╭─ Data supplied

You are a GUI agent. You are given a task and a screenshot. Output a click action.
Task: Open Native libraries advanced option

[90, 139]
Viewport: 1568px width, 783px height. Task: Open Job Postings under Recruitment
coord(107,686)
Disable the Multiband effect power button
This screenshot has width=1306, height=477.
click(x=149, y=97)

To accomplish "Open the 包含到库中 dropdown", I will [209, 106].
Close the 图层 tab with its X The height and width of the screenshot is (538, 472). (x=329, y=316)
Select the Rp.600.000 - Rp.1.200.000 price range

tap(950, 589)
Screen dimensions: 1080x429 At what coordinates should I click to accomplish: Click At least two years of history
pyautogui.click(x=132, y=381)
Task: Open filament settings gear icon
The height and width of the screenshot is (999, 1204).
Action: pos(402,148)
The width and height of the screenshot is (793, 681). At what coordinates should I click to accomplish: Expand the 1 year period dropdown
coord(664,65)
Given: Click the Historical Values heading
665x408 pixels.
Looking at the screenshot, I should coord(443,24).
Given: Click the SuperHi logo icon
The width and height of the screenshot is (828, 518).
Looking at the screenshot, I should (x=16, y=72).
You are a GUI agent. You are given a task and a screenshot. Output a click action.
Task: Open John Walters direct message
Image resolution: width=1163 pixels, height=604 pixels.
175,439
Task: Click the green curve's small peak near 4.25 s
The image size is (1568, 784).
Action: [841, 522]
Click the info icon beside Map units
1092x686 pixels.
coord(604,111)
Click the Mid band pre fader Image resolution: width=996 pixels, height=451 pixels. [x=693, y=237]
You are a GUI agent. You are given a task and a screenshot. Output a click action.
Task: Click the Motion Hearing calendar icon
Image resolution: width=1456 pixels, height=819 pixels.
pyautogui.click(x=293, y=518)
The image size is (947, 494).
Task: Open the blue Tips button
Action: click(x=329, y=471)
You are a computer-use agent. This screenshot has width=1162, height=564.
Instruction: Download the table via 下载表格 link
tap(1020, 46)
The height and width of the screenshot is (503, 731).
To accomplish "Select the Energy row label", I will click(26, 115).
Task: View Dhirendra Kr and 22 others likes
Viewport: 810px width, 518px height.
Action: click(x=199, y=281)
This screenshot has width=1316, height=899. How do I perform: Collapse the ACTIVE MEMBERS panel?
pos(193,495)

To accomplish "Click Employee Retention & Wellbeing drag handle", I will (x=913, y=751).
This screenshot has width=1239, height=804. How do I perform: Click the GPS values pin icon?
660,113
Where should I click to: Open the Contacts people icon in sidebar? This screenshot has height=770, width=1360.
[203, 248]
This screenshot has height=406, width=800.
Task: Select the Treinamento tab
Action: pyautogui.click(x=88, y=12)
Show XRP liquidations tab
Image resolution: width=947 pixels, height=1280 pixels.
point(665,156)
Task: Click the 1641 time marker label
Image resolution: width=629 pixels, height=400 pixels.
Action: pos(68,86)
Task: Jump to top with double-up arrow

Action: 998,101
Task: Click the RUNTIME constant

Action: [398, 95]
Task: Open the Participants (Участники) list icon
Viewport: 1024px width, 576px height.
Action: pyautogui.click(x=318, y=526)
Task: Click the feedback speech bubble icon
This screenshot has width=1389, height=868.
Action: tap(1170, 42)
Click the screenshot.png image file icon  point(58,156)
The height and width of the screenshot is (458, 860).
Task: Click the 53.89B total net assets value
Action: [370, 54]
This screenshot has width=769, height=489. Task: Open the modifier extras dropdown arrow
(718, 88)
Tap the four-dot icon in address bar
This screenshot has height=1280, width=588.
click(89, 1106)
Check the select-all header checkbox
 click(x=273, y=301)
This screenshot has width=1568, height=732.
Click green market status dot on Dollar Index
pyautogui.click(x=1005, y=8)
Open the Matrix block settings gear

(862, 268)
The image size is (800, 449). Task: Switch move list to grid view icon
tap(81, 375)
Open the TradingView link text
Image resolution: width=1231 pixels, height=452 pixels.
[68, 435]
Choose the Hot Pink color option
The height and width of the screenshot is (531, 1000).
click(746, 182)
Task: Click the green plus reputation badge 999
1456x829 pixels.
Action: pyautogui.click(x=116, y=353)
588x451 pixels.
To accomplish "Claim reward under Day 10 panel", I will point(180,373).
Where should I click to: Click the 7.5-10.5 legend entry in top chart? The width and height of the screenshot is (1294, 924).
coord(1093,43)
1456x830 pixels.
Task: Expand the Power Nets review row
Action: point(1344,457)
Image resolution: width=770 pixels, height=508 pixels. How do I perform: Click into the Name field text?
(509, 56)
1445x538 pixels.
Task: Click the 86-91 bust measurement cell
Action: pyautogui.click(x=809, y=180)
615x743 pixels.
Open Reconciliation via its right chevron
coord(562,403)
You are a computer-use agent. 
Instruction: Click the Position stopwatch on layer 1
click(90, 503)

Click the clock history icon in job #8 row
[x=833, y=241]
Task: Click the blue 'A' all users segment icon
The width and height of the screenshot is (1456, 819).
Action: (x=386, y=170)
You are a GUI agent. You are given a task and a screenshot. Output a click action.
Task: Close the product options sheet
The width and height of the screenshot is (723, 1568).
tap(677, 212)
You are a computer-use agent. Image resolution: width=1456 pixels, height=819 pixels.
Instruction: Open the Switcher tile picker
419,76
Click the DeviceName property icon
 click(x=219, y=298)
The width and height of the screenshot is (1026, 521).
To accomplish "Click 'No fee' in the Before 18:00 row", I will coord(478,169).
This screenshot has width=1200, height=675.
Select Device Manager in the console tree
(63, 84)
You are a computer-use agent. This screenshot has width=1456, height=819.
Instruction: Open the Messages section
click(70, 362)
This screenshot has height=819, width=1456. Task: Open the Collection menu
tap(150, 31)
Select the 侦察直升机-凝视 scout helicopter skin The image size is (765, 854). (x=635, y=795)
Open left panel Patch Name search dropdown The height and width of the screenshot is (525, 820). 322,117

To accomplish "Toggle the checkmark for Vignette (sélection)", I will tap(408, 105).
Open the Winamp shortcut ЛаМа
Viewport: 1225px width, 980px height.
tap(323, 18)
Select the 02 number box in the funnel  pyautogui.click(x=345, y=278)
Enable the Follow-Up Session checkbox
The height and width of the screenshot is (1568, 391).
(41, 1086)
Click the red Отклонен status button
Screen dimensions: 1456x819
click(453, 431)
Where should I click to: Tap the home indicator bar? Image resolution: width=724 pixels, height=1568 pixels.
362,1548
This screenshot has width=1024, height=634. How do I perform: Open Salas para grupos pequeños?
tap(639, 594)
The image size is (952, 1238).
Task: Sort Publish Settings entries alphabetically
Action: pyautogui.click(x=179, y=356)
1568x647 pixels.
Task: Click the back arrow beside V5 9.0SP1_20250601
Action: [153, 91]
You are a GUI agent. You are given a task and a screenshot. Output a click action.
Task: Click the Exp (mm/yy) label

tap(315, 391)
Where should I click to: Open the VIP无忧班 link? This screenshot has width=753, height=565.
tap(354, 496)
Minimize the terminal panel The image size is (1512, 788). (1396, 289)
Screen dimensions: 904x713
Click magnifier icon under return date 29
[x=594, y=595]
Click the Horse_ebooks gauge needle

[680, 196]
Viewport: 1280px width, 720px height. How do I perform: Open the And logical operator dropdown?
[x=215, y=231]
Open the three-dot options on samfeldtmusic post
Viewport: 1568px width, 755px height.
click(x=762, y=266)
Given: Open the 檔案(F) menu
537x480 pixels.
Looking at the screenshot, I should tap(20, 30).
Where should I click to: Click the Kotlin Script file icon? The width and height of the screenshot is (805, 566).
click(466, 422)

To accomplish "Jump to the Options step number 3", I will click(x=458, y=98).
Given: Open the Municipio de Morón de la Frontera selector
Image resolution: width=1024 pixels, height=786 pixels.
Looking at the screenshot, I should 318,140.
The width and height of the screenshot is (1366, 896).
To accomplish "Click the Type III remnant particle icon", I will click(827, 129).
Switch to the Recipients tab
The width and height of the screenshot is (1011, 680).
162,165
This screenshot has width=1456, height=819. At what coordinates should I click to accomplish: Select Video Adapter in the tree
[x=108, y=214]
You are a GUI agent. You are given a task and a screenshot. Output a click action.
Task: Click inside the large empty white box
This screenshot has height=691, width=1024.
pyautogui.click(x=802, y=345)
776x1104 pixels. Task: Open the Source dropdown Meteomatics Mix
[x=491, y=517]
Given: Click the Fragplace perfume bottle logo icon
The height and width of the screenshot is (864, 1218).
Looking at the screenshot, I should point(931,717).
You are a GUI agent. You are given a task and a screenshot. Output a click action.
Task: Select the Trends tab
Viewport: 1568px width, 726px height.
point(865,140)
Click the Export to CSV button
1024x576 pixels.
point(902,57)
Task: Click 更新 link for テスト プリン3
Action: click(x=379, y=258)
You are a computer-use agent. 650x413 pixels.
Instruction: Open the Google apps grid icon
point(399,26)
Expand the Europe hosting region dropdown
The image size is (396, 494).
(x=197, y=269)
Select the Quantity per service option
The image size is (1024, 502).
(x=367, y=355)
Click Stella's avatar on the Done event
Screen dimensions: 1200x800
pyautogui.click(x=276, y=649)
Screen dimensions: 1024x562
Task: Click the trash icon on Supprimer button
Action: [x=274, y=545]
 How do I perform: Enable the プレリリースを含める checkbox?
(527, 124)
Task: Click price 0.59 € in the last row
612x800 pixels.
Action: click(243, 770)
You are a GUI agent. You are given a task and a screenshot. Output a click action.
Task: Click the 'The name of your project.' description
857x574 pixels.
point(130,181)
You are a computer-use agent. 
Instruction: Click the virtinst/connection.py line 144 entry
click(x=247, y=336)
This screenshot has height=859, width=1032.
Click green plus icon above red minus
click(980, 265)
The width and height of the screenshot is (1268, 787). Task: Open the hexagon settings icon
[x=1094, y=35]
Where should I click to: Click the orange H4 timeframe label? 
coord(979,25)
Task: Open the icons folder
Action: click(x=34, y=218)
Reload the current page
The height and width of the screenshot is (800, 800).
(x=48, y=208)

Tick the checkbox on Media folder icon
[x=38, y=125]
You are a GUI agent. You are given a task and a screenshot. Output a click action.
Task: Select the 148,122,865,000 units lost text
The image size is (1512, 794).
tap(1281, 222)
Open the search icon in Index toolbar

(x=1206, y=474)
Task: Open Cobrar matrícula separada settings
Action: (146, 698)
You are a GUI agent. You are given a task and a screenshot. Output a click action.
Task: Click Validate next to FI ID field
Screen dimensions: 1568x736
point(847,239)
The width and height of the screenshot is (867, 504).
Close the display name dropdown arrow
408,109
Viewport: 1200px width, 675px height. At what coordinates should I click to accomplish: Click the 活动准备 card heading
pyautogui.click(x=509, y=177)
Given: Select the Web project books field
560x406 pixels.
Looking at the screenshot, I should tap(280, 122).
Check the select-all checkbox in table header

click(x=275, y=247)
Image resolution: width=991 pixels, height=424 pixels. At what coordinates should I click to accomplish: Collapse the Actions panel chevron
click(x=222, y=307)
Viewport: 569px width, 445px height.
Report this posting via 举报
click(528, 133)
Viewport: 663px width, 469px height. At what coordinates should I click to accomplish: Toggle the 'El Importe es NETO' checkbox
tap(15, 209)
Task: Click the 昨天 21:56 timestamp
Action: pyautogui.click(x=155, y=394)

╰─

Gather every line in the rows above that contains the word "entry" and list them. Case counts.

Written solution
Where should I click to: Click the 7.5-10.5 legend entry in top chart? The width and height of the screenshot is (1294, 924).
Instruction: Click the virtinst/connection.py line 144 entry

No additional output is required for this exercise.